AI Policy Should Sound Like How People Actually Work
If your AI policy reads like it was assembled in a basement by committee, nobody will use it. Teams need plain rules for real work.
Operating Takeaway
AI policy should be practical enough for daily use and specific enough to guide data handling, approvals, tools, and risk.
Written for
Leaders who want AI adoption without data chaos or tool sprawl
The best AI policy is boringly usable. That is a compliment.
Make it usable
A policy nobody understands is not a control
AI policies often swing between two bad extremes. One says "do not use AI" and pretends curiosity will disappear. The other says "innovate responsibly" and gives teams no clue what that means on Tuesday afternoon.
A useful policy speaks in workflow terms. What tools are allowed? What data is off limits? What needs review? What outputs can be used internally? What cannot be sent to customers without approval? Who owns exceptions?
Risk map
Separate low-risk assistance from sensitive automation
Drafting an internal meeting summary is not the same as generating a customer commitment. Summarizing a public article is not the same as pasting client data into a third-party tool. Suggesting a ticket category is not the same as making an account change.
NIST's AI RMF gives organizations a way to think about governance, mapping, measurement, and management. For a business policy, that becomes practical categories: allowed, allowed with caution, requires approval, and not allowed.
Public information and brainstorming
Internal drafts and summaries
Customer or client data
Confidential financial or legal information
Security logs and access data
Automated actions in business systems
Application security
AI tools need boundaries, not blind trust
OWASP's LLM application work calls attention to risks like prompt injection and sensitive information disclosure. Those are not just developer problems. They affect business use too, especially when AI tools can read documents, call APIs, search knowledge bases, or trigger actions.
Policy should make tool access and human review clear. The more sensitive the data or action, the tighter the boundary.
Approved tools and review process for new tools.
Data classes that cannot be entered into AI systems.
Human approval for sensitive outputs or actions.
Logging and ownership for automated workflows.
House Vo Consulting angle
Policy should support real AI workflow design
House Vo Consulting helps businesses turn AI interest into practical workflows with controls. That means policy, data boundaries, review points, integrations, user roles, and support ownership show up before the demo gets too exciting.
The goal is not to make AI scary. The goal is to make useful AI boring enough to operate.

- [Dataset]:
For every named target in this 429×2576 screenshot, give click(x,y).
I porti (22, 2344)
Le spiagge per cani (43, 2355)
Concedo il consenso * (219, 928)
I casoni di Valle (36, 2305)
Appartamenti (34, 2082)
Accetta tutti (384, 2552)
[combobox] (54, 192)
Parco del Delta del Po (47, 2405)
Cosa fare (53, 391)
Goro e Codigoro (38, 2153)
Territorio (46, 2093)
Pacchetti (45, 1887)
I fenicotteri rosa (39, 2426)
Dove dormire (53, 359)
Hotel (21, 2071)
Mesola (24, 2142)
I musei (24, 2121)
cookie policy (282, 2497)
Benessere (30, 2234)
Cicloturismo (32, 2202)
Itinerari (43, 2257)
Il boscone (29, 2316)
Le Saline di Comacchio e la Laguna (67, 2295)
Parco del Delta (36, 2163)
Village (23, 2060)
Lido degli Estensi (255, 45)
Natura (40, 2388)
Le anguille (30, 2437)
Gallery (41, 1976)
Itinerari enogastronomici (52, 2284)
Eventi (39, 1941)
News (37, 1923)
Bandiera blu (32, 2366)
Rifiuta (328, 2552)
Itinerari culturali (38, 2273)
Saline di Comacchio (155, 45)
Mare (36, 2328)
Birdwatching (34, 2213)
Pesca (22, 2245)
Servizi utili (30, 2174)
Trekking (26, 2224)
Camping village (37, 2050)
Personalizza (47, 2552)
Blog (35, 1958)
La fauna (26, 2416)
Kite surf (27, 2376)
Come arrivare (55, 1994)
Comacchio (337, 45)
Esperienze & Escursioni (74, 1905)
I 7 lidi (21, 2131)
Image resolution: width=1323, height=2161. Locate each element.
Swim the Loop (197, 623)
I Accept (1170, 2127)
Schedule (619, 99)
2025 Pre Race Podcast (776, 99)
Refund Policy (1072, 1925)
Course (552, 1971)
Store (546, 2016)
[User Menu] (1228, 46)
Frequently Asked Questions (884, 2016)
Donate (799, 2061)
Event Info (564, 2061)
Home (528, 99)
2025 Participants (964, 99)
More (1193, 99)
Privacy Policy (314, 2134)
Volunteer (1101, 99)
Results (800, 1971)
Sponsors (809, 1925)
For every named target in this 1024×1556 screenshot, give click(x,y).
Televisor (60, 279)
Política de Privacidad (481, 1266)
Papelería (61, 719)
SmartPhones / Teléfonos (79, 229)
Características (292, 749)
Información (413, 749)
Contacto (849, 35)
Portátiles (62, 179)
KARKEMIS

- [Set of tasks]:
1 > Print the AI policy article word for word, everything from "Policy should make" down to "gets too exciting.".
2 > What four practical categories does the AI policy article say NIST's AI RMF becomes for a business policy?
None of the data has any bearing on this work.

- [Task-by-task solutions]:
1 >
Policy should make tool access and human review clear. The more sensitive the data or action, the tighter the boundary.
Approved tools and review process for new tools.
Data classes that cannot be entered into AI systems.
Human approval for sensitive outputs or actions.
Logging and ownership for automated workflows.
House Vo Consulting angle
Policy should support real AI workflow design
House Vo Consulting helps businesses turn AI interest into practical workflows with controls. That means policy, data boundaries, review points, integrations, user roles, and support ownership show up before the demo gets too exciting.

2 > Allowed, allowed with caution, requires approval, and not allowed.